Фрагмент:

"""

Гиппиус В. В.: Творческий путь Гоголя
Второй том "Мертвых душ"

Второй том «Мертвых душ»

Последний литературный труд Гоголя — второй том «Мертвых душ» — в том виде, какой он принял к последним дня жизни Гоголя, нам неизвестен. Мы можем о нем судить по немногим дошедшим главам; причем до сих пор остается неясным время работы Гоголя над первоначальным текстом этих глав и над поправками, которыми текст их испещрен. Суждение о всем томе затрудняется и тем, что некоторые дошедшие страницы явно представляют собою лишь неотделанные наброски; с другой стороны, среди недошедшего были эпизоды, которыми восхищались современники, слушавшие их в чтении Гоголя. Чернышевский был прав, предостерегая от окончательного приговора — по случайно уцелевшим от сожжения фрагментам. С этими оговорками сопоставление второго с первым, разумеется, допустимо, тем более что особенности второго тома производят впечатление вполне закономерных.

Сюжет второго тома восстанавливается частью по дошедшим главам, частью по воспоминаниям современников. Вот он в общих чертах: Чичиков продолжает свои путешествия и свою авантюру.

"""

Задания:
A – Кто, согласно фрагменту о втором томе «Мертвых душ», предостерегал от окончательного приговора по уцелевшим от сожжения фрагментам?
B – Перескажите в виде краткого списка абзац фрагмента, начинающийся словами «Последний литературный труд Гоголя», сохранив его основные факты.
C – Выпишите из фрагмента о втором томе «Мертвых душ» часть текста между словами «Сюжет второго тома» и «и свою авантюру.» включительно.
Этот материал для работы не понадобится.

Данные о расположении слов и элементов
"""

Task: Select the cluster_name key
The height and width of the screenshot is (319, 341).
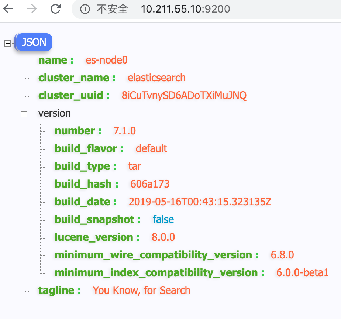Action: click(x=77, y=78)
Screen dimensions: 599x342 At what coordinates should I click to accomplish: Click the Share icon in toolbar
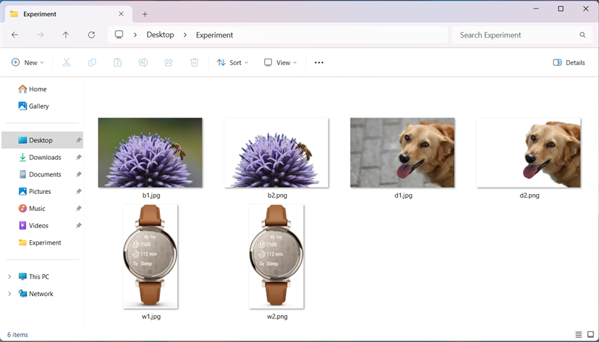(169, 62)
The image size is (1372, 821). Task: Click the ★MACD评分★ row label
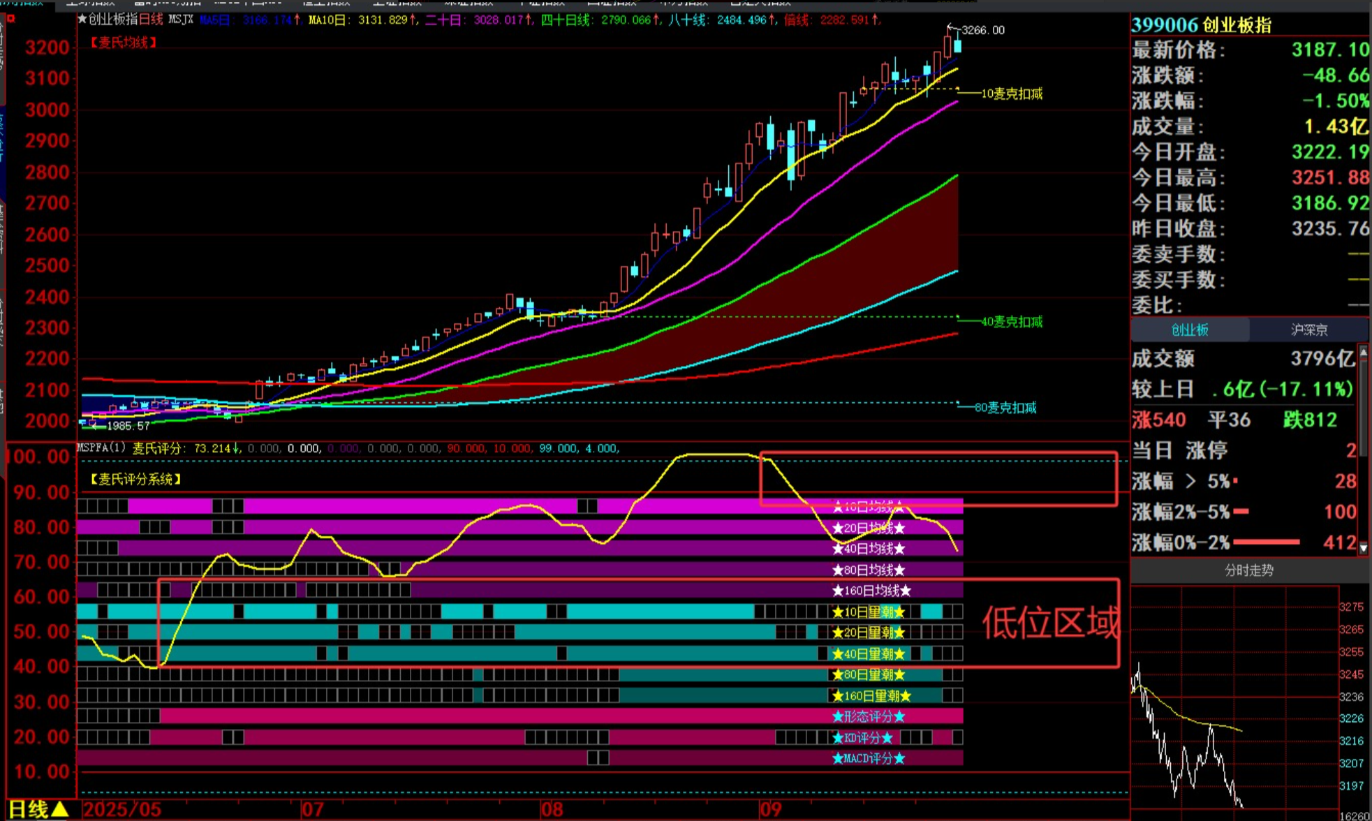(869, 758)
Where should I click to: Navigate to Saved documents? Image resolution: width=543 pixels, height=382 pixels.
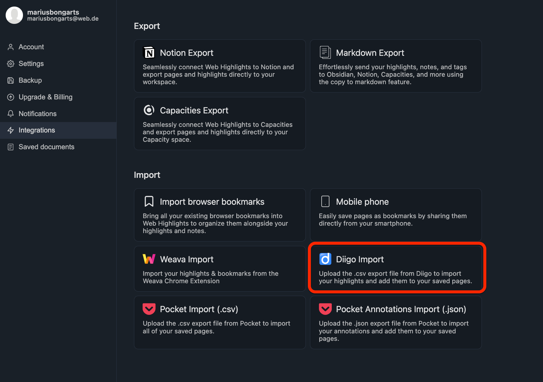[46, 147]
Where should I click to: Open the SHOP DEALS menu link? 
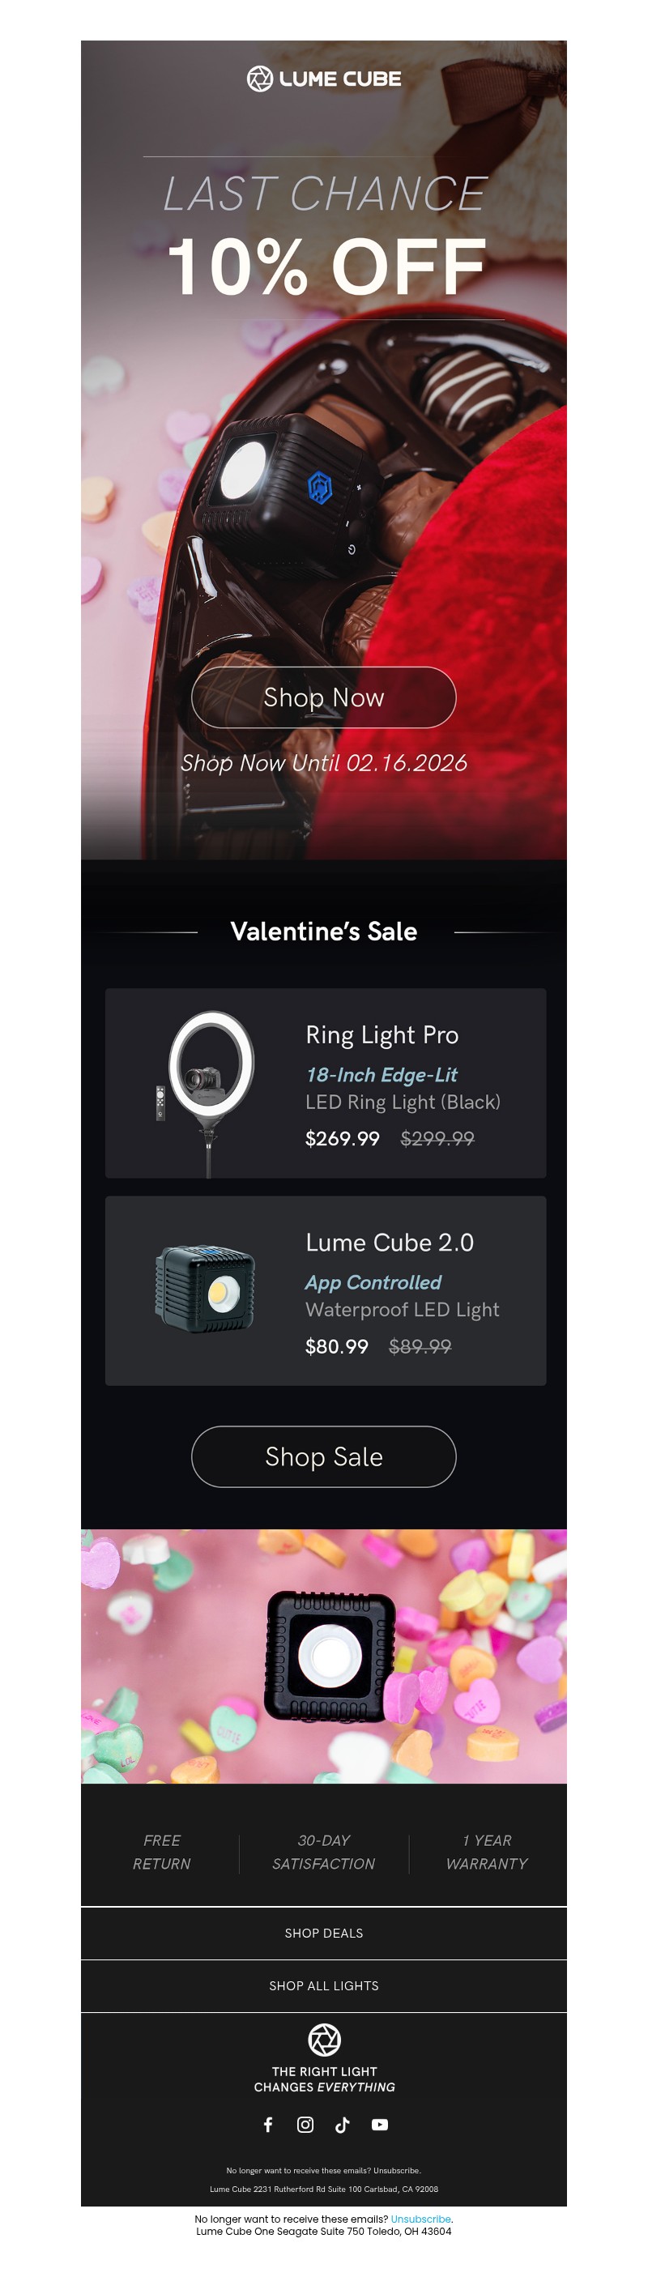(x=324, y=1933)
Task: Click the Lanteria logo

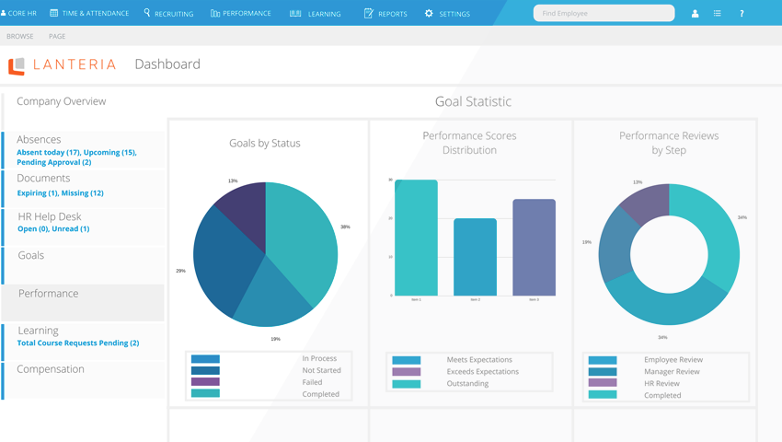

"""

Ответы:
A – Чернышевский.

B –
- Второй том «Мертвых душ» в окончательном виде неизвестен.
- Судить о нем можно лишь по немногим дошедшим главам.
- Неясно, когда Гоголь работал над первоначальным текстом этих глав и над поправками к нему.
- Часть дошедших страниц представляет собой неотделанные наброски.
- Среди недошедшего были эпизоды, которыми восхищались современники, слышавшие их в чтении Гоголя.
- Чернышевский предостерегал от окончательного приговора по случайно уцелевшим от сожжения фрагментам.
- С этими оговорками сопоставление второго тома с первым допустимо, тем более что особенности второго тома кажутся вполне закономерными.

C –
Сюжет второго тома восстанавливается частью по дошедшим главам, частью по воспоминаниям современников. Вот он в общих чертах: Чичиков продолжает свои путешествия и свою авантюру.